❓WHAT HAPPENED: The Bank of England plans to replace historical figures including wartime Prime Minister Sir Winston Churchill on banknotes with pictures of animals.
👤WHO WAS INVOLVED: The Bank of England, Prime Minister Sir Keir Starmer, Chancellor (Treasury Secretary) Rachel Reeves, and Robert Jenrick, of Nigel Farage’s Reform Party.
📍WHEN & WHERE: Announced March 11, 2026, in the United Kingdom.
💬KEY QUOTE: “It says it all that Rachel Reeves is replacing Winston Churchill on our banknotes with a squirrel.” – Robert Jenrick
🎯IMPACT: The decision ends over 50 years of featuring British historical figures on banknotes.
The Bank of England has announced a controversial plan to remove historic Britons, including wartime Prime Minister Sir Winston Churchill and author Jane Austen, from banknotes. Instead, the new series will feature animals native to the United Kingdom.

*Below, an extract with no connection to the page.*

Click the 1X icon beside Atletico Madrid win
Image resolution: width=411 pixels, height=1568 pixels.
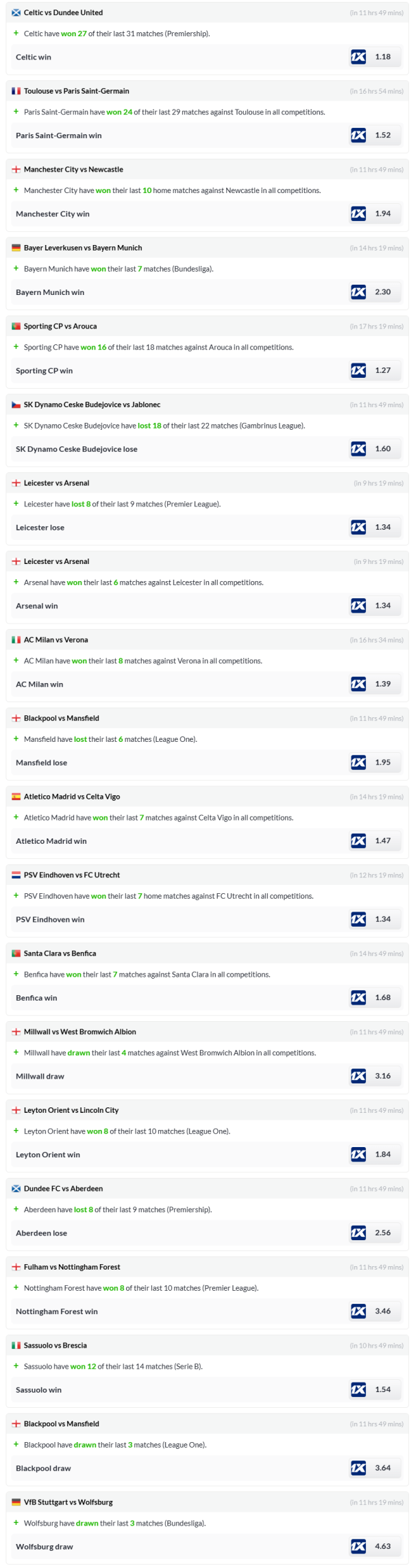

Victoria Cleland, the chief cashier at the Bank of England, claimed that while the main goal is to improve counterfeit resilience. “Nature is a great choice from a banknote authentication perspective,” she said, although it is unclear why a banknote featuring a picture of a badger should be harder to counterfeit than a banknote featuring a picture of Churchill.
This change marks the end of more than 50 years of showcasing historic Britons on currency. Robert Jenrick, Shadow Chancellor for Nigel Farage’s Reform Party, criticized the decision, saying, “It says it all that Rachel Reeves is replacing Winston Churchill on our banknotes with a squirrel,” in reference to Prime Minister Sir Keir Starmer’s Chancellor of the Exchequer (Treasury Secretary).
Notably, Starmer removed around five portraits of Churchill from the parliamentary estate after entering office, including a picture of the wartime leader standing next to the Cenotaph, Britain’s main national war memorial, in 1945.
Churchill is a frequent target of far-left protesters and academics, who portray him as a “racist” and a “white supremacist.”